味覚障害による後遺障害
1 味覚障害で認定される等級
交通事故によって、食べ物の味が感じられなくなるという後遺症が残ってしまうことがあります。
このような後遺症が「味覚脱失」に該当するときには12級相当、「味覚減退」に該当するときには14級相当の後遺障害が認定されます。
「味覚脱失」とは、濾紙ディスク法による最高濃度液による検査により、基本4味質(甘味、塩味、酸味、苦味)がすべて認知できないものをいいます。
「味覚減退」とは、基本4味質のうち1質以上を認知できないものをいいます。
2 検査方法
味覚の検査方法には、主に①濾紙ディスク法、②電気味覚検査の2つがあります。
①濾紙ディスク法は、試験液として甘味はブドウ糖液、塩味は食塩水、酸味は酒石酸、苦味は塩酸キニーネを用い、これら4種類の味質について5段階の濃度液を用意し、これを浸した濾紙ディスクを舌に置き、味覚の検知閾値と認知閾値を求めるものです。
②電気味覚検査は、直径5mmの円盤状電極を先端に持つプローブを舌や軟口蓋にあてた上、直流電流で0.5~1秒間刺激し、味がしたなら応答スイッチを押してもらう検査です。
3 後遺障害認定を受ける際の注意点
味覚障害による後遺障害認定を受けるためには、①濾紙ディスク法による検査を受けることが必要です。

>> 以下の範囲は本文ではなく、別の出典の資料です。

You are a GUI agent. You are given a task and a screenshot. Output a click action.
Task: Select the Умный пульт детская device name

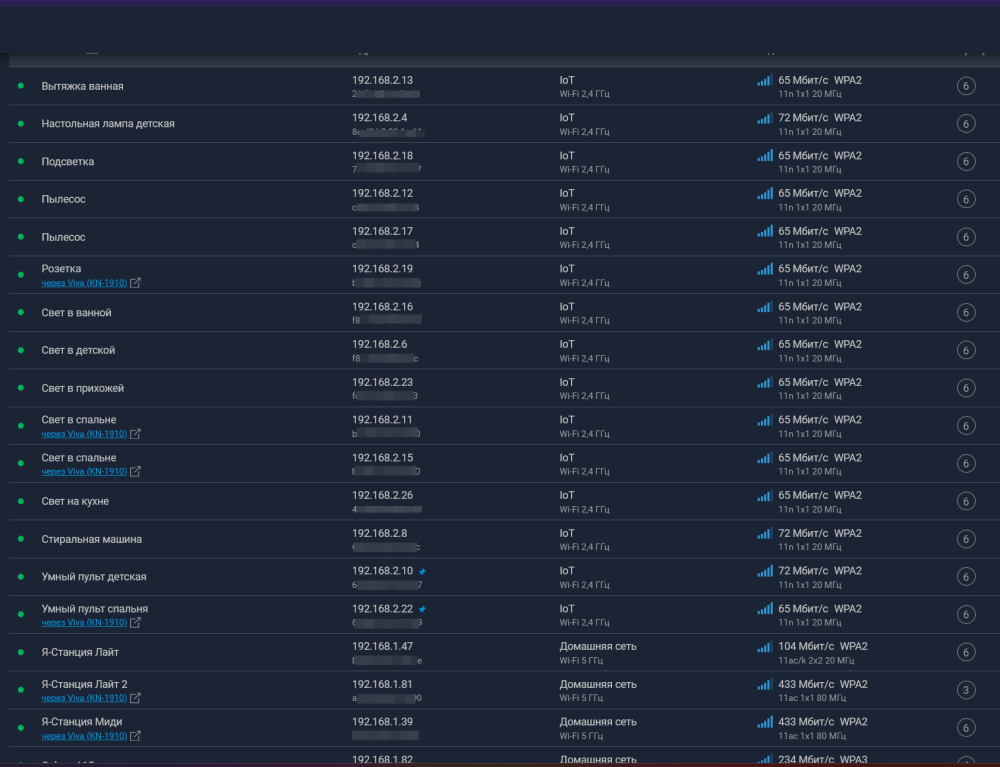pos(94,577)
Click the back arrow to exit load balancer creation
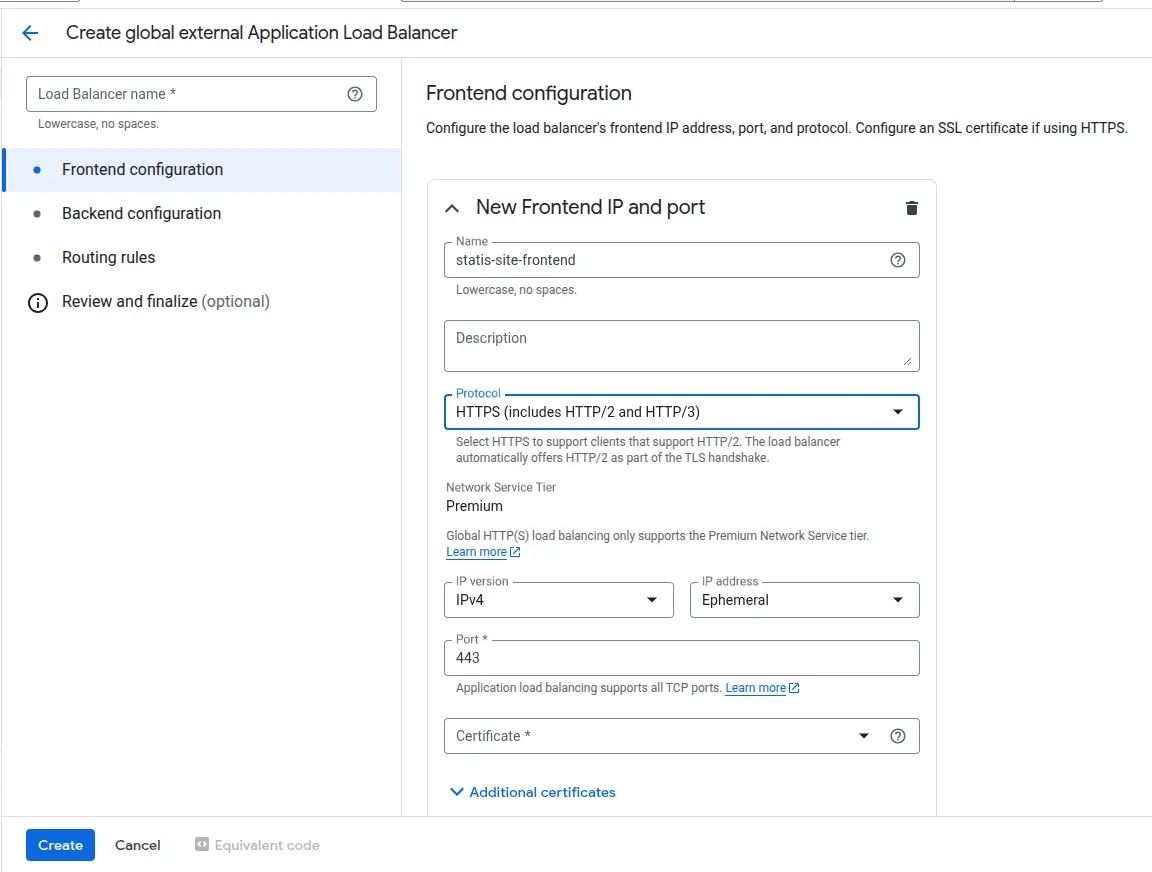The image size is (1152, 872). pos(29,33)
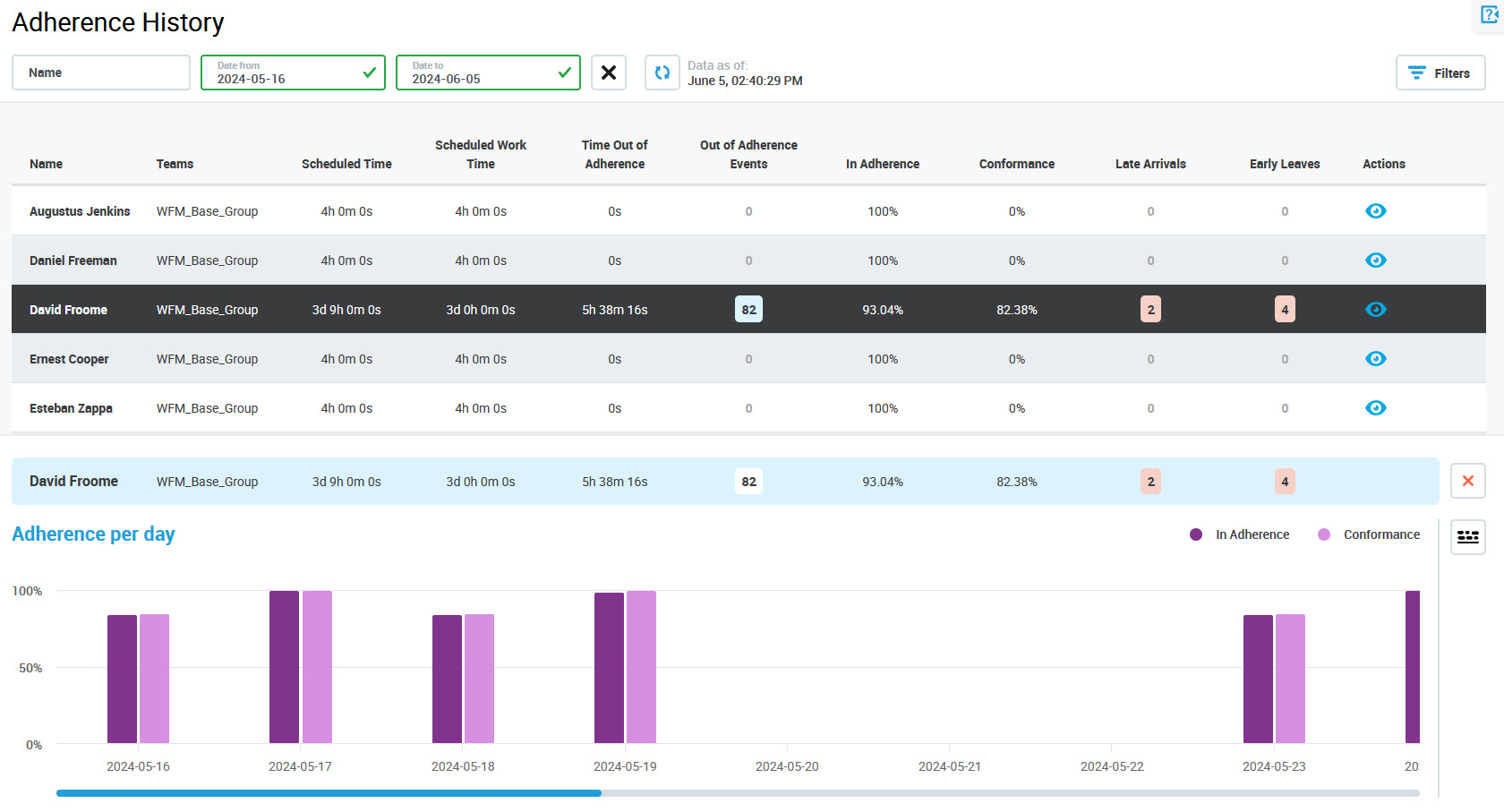1504x812 pixels.
Task: Clear the date range with X icon
Action: [x=609, y=73]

②電気味覚検査では、味の種類を分けて刺激することができないため、後遺障害の認定基準に該当するかどうかの判断ができません。
そのため、味覚に異常があると感じられたら、①濾紙ディスク法による検査を受けることが大切です。
また、味覚障害の有無については、検査結果が重視されているため、そもそも検査を受けていなければ、味覚障害による後遺障害は認定されません。
事故後、味覚に異常を感じたら、すぐに主治医に相談して、専門医を紹介してもらうことをお勧めします。